Having touched a session low at 1.3480 at 14:55 GMT, the pairs lowest point since October 16th, EUR/USD closed at 1.3492 on Friday, falling 0.68% for the day. Support was likely to be found at October 16th low, 1.3474, while resistance was to be encountered at Fridays high, 1.3581.

The Institute for Supply Management reported earlier today that the index, gauging manufacturing activity in the United States, rose to a reading of 56.4 in October, or the highest point since April 2011, following a reading of 56.2 in September. Experts had anticipated that the index will slow down to 55.1 in October. Values above the key level of 50.0 are an indication that activity in the sector has expanded. Motor vehicle sales and recovery in the housing sector provided support to production, while at the same time global markets began to pick up. Released figures imply that the brinksmanship over the US budget, which closed the federal government for 16 days in October, did little to hurt the rebound in manufacturing sector since the middle of the year. The sub-indexes of new orders and output remained above the 60.0 level for a third consecutive month, according to data by ISM.

◆ **Data excerpts**:
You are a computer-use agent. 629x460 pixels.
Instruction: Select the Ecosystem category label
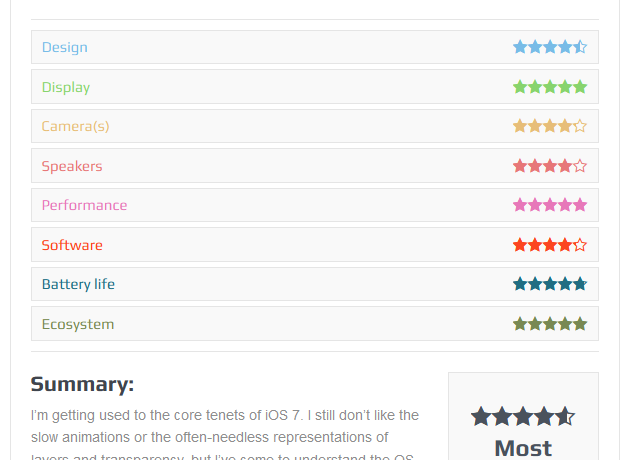point(78,324)
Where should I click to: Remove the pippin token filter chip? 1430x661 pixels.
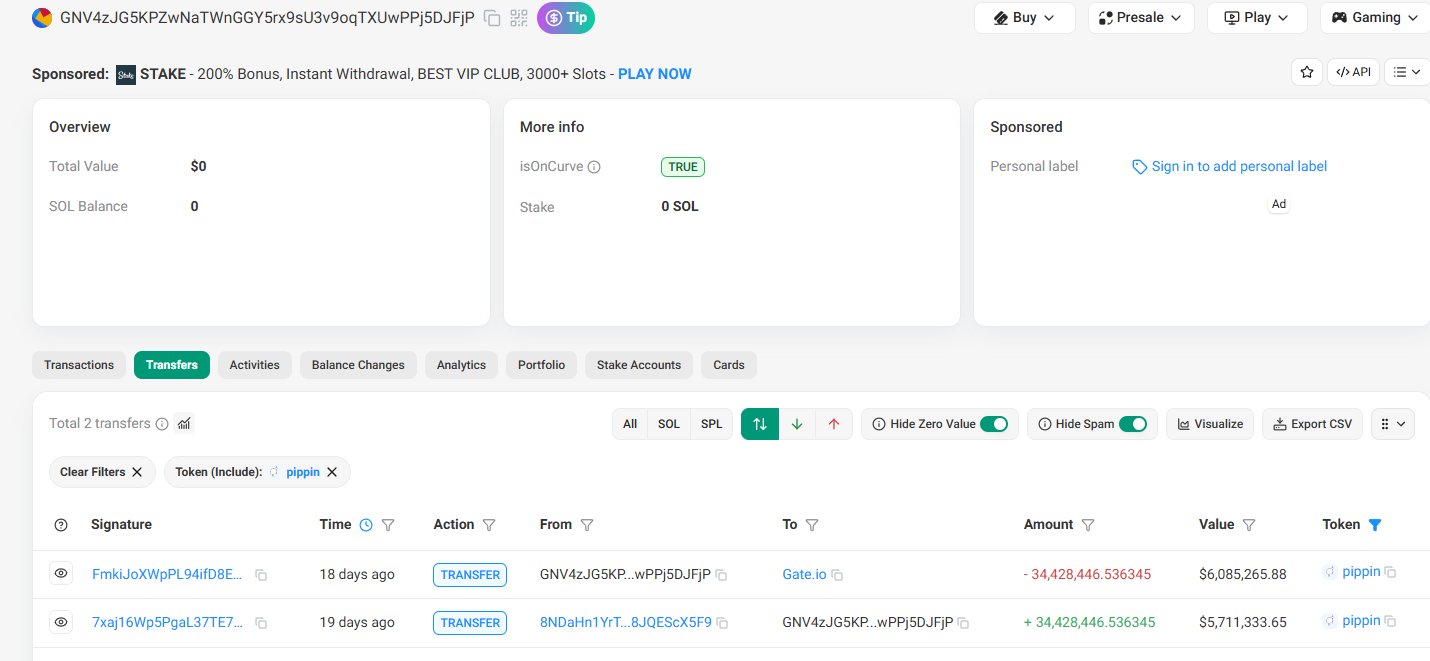332,472
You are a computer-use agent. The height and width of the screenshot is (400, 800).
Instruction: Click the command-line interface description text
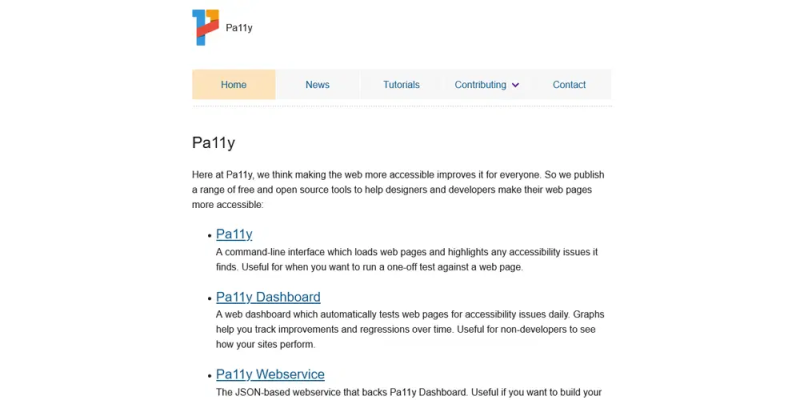(407, 260)
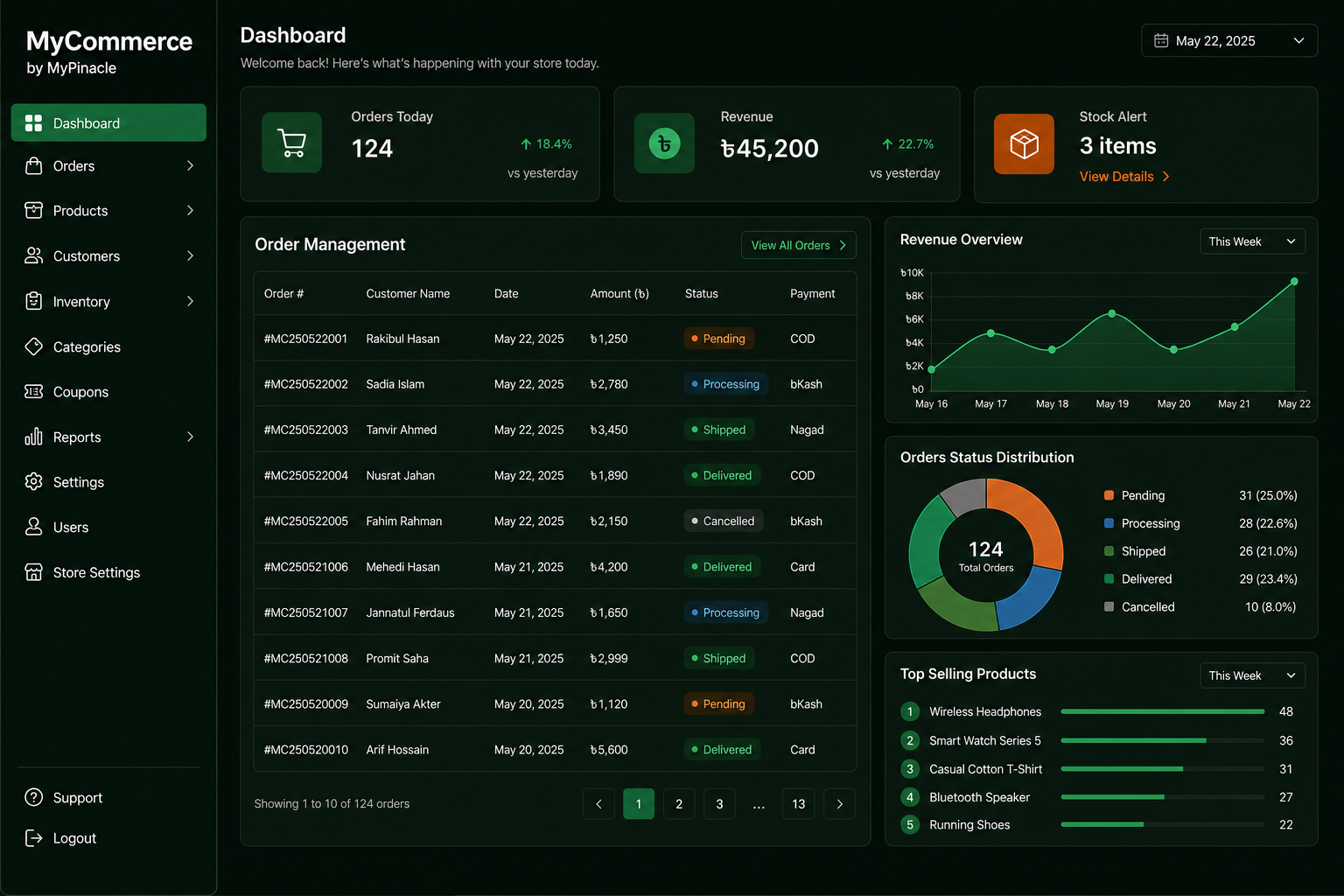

◆ **Objective A**:
According to the text on EUR/USD and US manufacturing, what reading did the ISM manufacturing index reach in October?
◆ **Objective B**:
Write the next part of the report on EUR/USD and the US manufacturing index, picking up after its last sentence.

◆ **Response A**:
56.4

◆ **Response B**:
At the same time, Markit Economics said that the final value of its index of manufacturing for the United States advanced to 51.8 in October, after a reading of 51.1 in September, while median estimates pointed that the index will demonstrate no change in October.

The greenback was continuously supported also after on Friday James Bullard, Federal Reserve Bank of St. Louis President, said that in case labor market conditions in the country continued to improve, the central bank may indeed begin to scale back its asset purchases.

Meanwhile, the euro came under selling pressure, after on Thursday Eurostat reported that the preliminary annual consumer price index in the Euro zone, evaluated in consonance with the harmonized methodology, climbed 0.7% in October, marking the slowest pace since November 2009, after in September the index rose 1.1%. This data puts more pressure upon the European Central Bank (ECB) to increase the money supply and support economic activity. The ECB has said there was a “subdued outlook” for price growth in the common currency bloc, while the October data marked the ninth consecutive month, during which the inflation rate has been below bank’s 2% objective, a level considered as providing price stability.

At the same time, the rate of unemployment in the Euro zone reached a record level at 12.2% in September, after in August the rate has been revised up to 12.2% from 12.0% previously.

The European Central Bank will probably reduce its benchmark interest rate to 0.25% from the current 0.5% at its policy meeting in December, according to projections by JPMorgan Chase & Co.

Additionally, traders predict that the ECB will increase its main refinancing rate by 9.1 basis points during the next 12 months, or the least since July 19th, according to a Credit Suisse Group AG index.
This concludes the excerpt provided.